袋小路の鼠を追い詰める余裕か、ひたりひたりと通路を一歩ずつ忍び寄ってくる感覚が、背筋を付けたい手で撫でられたように這い登ってきた。
 あくまで甚振るように、一歩一歩、ゆっくりと。
「来た…」
 ティナは、反射的に壁面を見た。
 それから、自分が身体を支えるカイオス・レリュードを見た。
 はちきれそうな焦燥感が、敵が近づいてきた緊張感とともに、どくどくと全身を巡った。
 シェキアが託してくれたストラジェスの神具を、何としても護らなければならない。
 自分ひとりでは、絶対に先に行きたくない。
 異なる思いが手足を縛って、硬直したようにそこから動けなくなってしまった。
(どうしよう…)
 それは遠い記憶の中で、ストラジェスを殺すか殺さないかの葛藤で揺れた感覚にとてもよく似ていた。
 自分はあのときから何も変わってないのか――。
 悔しさとやるせなさで体が震える。
 自分の中の感情に捕らわれていて、だから始め、すぐ傍で声がすることにも気づかなかった。
「…ナ。ティナ」
「あ…」
 自分は一人でなかったんだった。
 気が抜けたように見上げる先で、青年は落ち着き払った態度で、壁面の古代文字を指す。
「これ。『汝』と『光』の間に、何か書いてないか?」
「え?」
「左から2番目の文字」
 この状況で何を言い出すのか図りあぐねて、一瞬呆けたように思考が止まるが、カイオス・レリュードはあくまで真剣な表情でこちらを見つめていた。
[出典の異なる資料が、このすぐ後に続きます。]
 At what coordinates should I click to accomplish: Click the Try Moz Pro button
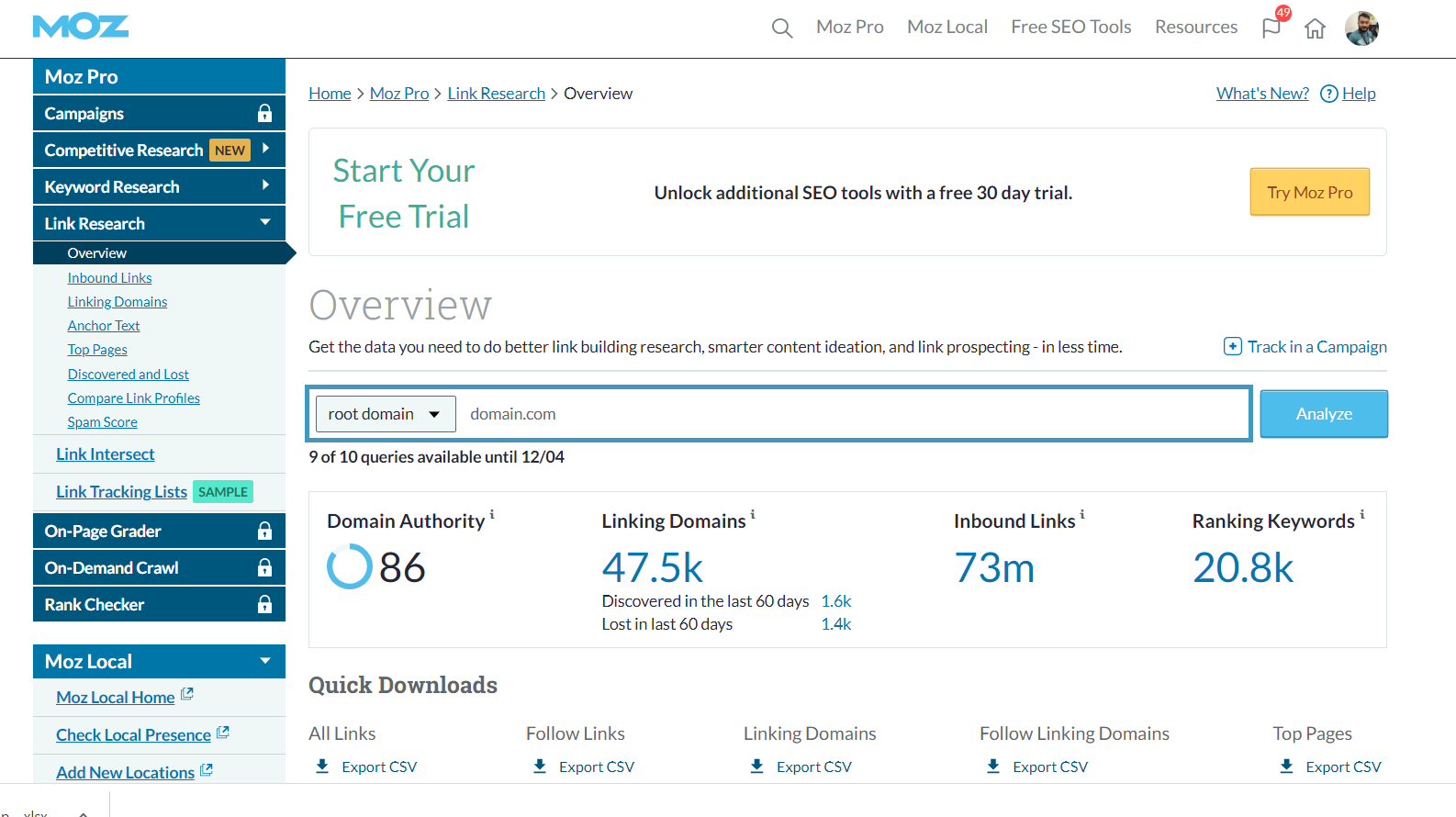[1309, 192]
 彼も、ティナほどではないが古代文字の知識があるのだろう。文章の構造も、『汝』『光』『なれ』と、単語が並んでいるだけの、至極簡単なものだ。
 その至極簡単な配列の中に、現在の文法上、完全に使われなくなってしまった記号があるのを、見て取ったらしい。
 この場面にあって、そんなことを聞いてくるのは、何かよほどの意図があるのだろうか。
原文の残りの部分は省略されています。